After your divorce, a visitation schedule may be used to keep both you and your ex involved in your child’s life. Research has found that this is very beneficial for the child, and it’s important to remember this list of dos and don’ts.
What You Should Do
1. Be willing to just hang out with the child. Don’t assume you always need an activity.
2. Be flexible when it comes to scheduling to accommodate the child and your ex.
3. Be respectful of your ex. You don’t have to like each other, but you need to be civil for the child.
4. Always show up on time. Be reliable.
What You Shouldn’t Do
1. Don’t try to undermine your ex’s relationship with the child. Remember that it’s best if you both have a strong relationship with him or her.
2. Don’t refuse to talk to your ex. Communication is the key to making things go smoothly, even when it’s hard.
3. Don’t put the responsibilities on the child.
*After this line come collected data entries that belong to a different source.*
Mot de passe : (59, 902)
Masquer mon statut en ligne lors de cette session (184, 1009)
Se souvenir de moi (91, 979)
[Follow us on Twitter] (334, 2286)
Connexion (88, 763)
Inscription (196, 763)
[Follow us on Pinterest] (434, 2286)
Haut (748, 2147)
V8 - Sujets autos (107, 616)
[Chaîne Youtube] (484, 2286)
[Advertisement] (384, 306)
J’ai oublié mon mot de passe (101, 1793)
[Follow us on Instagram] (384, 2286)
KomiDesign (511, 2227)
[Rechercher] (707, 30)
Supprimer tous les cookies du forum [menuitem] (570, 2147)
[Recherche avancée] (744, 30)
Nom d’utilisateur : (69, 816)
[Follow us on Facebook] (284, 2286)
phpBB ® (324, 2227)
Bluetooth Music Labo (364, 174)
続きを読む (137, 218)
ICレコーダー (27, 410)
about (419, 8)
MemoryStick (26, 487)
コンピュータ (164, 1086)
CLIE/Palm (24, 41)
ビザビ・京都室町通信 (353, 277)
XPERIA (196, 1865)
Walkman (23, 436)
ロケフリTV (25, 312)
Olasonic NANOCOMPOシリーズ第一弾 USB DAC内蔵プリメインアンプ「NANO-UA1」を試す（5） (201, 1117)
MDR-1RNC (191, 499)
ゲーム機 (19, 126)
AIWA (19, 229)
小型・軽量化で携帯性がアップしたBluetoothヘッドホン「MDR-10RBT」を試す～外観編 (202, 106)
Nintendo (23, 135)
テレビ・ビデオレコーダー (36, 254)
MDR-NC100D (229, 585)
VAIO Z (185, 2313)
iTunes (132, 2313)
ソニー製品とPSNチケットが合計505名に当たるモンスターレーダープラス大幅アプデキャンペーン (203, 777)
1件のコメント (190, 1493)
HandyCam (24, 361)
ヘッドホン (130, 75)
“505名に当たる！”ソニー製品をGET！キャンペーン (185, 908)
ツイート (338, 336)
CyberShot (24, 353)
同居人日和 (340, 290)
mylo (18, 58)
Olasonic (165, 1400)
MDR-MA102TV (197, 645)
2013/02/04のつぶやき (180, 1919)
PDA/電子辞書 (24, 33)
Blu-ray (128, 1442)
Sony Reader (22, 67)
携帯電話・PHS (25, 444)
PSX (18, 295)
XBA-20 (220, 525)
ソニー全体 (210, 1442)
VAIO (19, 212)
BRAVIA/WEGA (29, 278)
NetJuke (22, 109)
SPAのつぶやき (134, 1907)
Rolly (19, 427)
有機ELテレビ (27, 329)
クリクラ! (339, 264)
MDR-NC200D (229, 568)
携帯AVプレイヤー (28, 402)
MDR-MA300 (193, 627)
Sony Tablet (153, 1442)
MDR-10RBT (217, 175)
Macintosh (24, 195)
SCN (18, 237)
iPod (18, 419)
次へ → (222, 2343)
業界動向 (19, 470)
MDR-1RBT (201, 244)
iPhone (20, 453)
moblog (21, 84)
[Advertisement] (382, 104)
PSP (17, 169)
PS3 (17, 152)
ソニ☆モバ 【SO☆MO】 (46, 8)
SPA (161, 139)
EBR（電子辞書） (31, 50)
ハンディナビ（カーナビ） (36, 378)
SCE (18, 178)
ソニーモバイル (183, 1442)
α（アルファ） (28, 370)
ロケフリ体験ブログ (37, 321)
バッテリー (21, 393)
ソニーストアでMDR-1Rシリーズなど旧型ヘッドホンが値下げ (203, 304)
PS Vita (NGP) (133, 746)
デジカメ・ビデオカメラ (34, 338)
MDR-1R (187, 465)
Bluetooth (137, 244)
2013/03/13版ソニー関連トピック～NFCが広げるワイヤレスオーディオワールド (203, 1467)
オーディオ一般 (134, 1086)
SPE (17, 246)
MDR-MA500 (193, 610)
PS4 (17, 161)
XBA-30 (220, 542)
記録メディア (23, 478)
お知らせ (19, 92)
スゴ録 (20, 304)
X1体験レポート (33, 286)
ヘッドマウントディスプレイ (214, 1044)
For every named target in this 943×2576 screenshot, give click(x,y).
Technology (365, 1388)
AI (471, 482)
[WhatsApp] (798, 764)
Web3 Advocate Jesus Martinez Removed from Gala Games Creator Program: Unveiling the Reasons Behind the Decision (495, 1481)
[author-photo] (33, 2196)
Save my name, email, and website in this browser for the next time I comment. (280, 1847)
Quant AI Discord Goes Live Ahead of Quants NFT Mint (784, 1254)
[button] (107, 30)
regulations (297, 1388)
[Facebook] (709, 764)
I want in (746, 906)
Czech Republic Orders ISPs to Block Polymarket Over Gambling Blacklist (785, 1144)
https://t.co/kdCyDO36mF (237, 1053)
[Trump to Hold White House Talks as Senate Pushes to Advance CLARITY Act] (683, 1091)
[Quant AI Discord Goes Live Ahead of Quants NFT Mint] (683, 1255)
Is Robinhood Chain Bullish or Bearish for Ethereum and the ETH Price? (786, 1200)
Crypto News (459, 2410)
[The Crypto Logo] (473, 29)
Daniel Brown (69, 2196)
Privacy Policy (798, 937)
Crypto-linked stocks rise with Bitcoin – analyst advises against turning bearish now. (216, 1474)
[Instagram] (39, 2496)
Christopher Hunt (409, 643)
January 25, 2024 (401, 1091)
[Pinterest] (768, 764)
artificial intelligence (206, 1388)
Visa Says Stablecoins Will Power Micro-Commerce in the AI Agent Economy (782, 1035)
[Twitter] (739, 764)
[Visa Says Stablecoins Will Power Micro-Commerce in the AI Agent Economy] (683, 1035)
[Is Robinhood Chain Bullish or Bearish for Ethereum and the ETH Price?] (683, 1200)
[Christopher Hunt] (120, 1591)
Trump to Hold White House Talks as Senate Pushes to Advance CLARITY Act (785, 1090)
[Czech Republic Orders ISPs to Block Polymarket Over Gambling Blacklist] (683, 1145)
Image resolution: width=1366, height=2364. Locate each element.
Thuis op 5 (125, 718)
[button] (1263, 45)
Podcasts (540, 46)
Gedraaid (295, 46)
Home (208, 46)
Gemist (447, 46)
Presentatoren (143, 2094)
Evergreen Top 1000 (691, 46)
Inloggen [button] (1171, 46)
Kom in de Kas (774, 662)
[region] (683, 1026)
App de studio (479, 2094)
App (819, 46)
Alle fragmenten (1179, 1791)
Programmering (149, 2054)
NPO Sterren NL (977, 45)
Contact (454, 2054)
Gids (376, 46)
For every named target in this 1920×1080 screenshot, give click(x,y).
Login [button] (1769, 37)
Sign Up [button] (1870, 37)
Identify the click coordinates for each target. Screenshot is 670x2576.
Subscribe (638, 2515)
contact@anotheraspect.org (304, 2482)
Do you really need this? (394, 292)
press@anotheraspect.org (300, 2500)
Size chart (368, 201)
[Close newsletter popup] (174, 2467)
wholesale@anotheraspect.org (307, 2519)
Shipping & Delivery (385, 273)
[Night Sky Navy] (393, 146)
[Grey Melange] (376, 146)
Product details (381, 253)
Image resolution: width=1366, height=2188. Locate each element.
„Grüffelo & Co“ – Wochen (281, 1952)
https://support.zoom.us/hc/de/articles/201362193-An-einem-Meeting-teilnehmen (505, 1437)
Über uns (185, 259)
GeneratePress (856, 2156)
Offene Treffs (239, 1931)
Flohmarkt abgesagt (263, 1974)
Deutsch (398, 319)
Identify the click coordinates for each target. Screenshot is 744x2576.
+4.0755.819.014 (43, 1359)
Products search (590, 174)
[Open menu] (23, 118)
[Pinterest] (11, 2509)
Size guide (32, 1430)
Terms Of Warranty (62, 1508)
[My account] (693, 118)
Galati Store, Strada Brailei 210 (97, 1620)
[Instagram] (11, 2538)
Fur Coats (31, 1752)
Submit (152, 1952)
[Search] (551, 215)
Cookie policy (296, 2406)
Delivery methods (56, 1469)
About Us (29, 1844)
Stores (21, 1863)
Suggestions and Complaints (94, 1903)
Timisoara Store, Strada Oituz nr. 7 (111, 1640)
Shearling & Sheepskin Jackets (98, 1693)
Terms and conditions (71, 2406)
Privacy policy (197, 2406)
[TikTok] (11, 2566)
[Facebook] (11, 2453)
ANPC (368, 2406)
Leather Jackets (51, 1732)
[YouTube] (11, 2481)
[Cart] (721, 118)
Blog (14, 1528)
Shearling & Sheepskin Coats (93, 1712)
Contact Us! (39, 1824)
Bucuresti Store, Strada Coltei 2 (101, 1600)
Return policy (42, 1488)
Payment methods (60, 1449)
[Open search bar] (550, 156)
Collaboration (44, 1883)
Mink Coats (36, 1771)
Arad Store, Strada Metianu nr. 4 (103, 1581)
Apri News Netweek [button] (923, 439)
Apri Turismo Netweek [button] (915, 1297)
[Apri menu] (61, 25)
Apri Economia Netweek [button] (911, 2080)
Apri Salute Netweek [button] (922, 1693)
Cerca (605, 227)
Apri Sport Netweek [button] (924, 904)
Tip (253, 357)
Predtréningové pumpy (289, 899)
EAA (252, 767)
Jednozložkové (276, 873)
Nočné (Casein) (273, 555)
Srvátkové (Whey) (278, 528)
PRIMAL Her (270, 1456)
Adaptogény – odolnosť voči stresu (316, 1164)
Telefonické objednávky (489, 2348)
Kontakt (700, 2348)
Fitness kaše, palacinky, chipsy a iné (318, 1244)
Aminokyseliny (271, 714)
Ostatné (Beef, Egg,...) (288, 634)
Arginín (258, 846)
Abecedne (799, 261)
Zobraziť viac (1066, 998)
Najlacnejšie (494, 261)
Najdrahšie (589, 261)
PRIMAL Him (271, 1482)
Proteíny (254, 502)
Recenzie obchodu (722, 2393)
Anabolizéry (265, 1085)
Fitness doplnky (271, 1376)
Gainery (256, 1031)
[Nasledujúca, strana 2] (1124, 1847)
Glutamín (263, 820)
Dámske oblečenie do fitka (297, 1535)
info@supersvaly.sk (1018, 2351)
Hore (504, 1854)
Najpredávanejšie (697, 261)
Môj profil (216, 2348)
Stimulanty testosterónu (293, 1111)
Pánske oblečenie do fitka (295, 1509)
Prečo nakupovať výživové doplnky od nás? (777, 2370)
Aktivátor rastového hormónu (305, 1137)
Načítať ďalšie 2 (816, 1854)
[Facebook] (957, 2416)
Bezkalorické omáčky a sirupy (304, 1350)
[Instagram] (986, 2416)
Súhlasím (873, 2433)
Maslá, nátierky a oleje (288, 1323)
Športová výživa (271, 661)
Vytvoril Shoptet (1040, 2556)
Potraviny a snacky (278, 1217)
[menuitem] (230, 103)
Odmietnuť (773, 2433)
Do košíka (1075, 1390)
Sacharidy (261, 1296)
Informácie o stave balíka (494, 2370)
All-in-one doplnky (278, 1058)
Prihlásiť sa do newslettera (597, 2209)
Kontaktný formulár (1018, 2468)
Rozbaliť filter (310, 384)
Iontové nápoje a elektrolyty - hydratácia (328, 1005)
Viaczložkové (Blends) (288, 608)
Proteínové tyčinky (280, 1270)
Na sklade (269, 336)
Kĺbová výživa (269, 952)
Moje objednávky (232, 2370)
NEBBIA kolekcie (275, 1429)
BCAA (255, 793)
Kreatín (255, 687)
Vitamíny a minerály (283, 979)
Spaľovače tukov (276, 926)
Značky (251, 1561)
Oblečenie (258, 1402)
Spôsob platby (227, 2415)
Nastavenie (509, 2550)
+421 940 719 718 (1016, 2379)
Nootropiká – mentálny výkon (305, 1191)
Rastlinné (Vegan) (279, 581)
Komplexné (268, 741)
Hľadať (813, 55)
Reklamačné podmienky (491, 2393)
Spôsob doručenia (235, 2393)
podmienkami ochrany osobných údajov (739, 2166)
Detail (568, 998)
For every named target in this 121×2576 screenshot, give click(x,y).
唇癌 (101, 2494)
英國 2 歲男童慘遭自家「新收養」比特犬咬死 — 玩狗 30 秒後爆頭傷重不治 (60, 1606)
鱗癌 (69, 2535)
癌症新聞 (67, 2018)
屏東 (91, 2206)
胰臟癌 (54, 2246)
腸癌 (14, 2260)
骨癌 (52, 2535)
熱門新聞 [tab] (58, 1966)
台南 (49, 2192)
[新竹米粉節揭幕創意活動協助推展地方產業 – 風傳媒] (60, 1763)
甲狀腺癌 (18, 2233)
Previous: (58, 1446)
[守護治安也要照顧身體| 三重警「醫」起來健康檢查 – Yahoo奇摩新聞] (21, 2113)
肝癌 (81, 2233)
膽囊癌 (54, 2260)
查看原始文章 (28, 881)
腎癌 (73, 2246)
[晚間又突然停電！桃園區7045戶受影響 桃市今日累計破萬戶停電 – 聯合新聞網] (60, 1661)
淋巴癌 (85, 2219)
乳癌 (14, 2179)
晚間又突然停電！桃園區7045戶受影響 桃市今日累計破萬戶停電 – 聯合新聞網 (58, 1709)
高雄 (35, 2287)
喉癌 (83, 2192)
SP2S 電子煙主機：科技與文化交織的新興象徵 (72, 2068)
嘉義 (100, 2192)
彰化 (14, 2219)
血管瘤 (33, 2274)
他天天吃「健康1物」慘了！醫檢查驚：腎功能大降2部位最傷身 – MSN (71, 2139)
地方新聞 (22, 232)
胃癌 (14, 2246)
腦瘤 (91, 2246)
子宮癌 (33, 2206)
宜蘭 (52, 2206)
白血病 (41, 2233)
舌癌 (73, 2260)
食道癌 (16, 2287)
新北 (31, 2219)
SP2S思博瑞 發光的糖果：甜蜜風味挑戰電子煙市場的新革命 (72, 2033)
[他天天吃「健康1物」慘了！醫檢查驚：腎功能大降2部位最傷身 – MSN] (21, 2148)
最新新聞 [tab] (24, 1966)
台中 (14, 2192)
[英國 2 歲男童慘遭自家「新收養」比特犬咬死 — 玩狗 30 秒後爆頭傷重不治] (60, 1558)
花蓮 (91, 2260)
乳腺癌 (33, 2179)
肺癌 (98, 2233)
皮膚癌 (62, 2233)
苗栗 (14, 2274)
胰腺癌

For instance, you and your ex should work together to schedule the visits, rather than asking the child to do it.
4. Don’t let your own emotions get in the way. Never punish the child because you’re angry with your ex.
5. Don’t try to buy a child’s love. Don’t spoil him or her in an attempt to become the favorite parent.
All in all, you and your ex need to focus on the child’s best interests and do what is most helpful for him or her. If you think your ex isn’t doing this and is violating your rights, be sure you know what legal options you have.